Fortunately, I didn’t only watch the spectators. David Byrne’s set was packed with beloved Talking Heads tracks and lively choreography from his backup dancers. Nine Inch Nails didn’t disappoint either, satisfying the audience’s rabid demand for encores several times over. My favorite show was Norwegian punk-folk-cabaret quartet Katzenjammer in the David-Byrne-curated That Tent on Friday afternoon. After seeing them again on Saturday, I saw Sol, one of the singers and the primary drummer, backstage in the artists’ lounge. I stuttered my way through a few awkward compliments, thoroughly embarrassing myself and tripping over my words in front of this goddess of a woman who was, like me, just lurking in the VIP area to partake of the vodka sponsor’s generosity. At least I didn’t ask for her autograph (quick, sign my blank stare!).

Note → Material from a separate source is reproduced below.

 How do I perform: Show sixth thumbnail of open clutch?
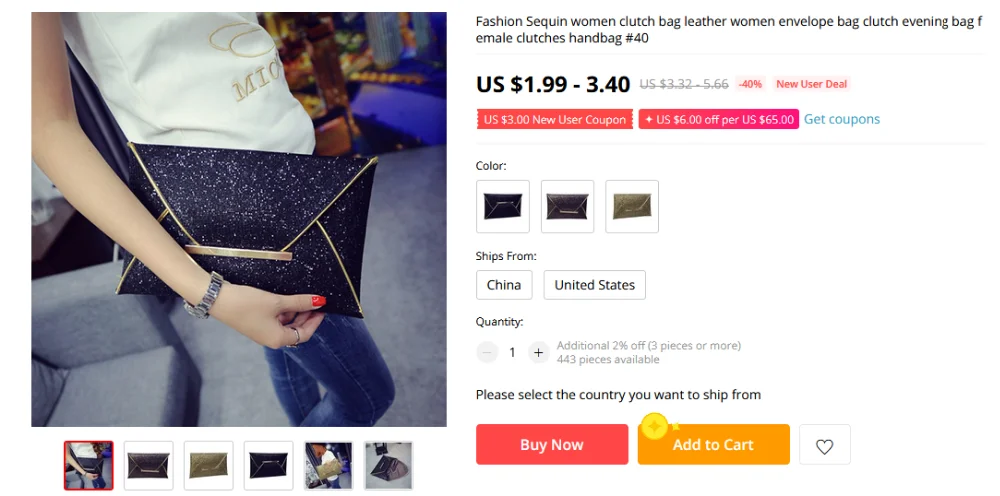[388, 465]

Free showers near the free cafeteria and free alcohol in the artists’ hospitality lounge made camping almost civilized. As the festival drew to a close, all the fields abandoned except for the area around What Stage, packed with breathless Phish fans, corporate sponsors scrambled to unload the dregs of their merchandise in the hospitality tent. The Converse sneaker crew, formerly smug and exclusive with their appointment-only “design a shoe” kiosk shrouded in black curtains to prevent unauthorized peeking at the future of footwear design, was approaching everyone they saw and trying to give them shoes. I got a pair of black high-tops thrown at me for my disinterest, as well as a bag of hair products, t-shirts, and yogurt coupons.
Bonnaroo fell into place at the last minute for the band; I guess good luck and good musicianship are an unstoppable combination. Playing a festival, in some way, is an inexplicable experience. But through it all, I can’t wait to do it again next year.